Supplied data Block Start
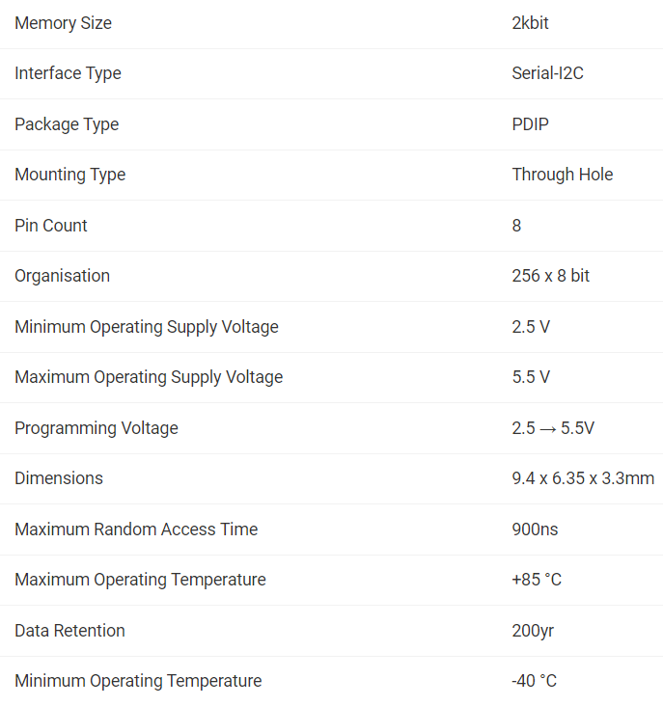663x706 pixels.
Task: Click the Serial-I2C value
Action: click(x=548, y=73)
Supplied data Block End
Supplied data Block Start
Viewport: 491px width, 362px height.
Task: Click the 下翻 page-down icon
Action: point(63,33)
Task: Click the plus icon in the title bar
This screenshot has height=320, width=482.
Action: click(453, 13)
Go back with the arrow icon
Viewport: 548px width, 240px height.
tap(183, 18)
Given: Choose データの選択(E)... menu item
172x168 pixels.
Supplied data Block End
--- Task brief ---
After locating the line with "Task: Click the plus icon in the title bar" above, return that line and every later line through the one with "172x168 pixels.", word for word and with nothing else.

--- Exercise result ---
Task: Click the plus icon in the title bar
This screenshot has height=320, width=482.
Action: click(453, 13)
Go back with the arrow icon
Viewport: 548px width, 240px height.
tap(183, 18)
Given: Choose データの選択(E)... menu item
172x168 pixels.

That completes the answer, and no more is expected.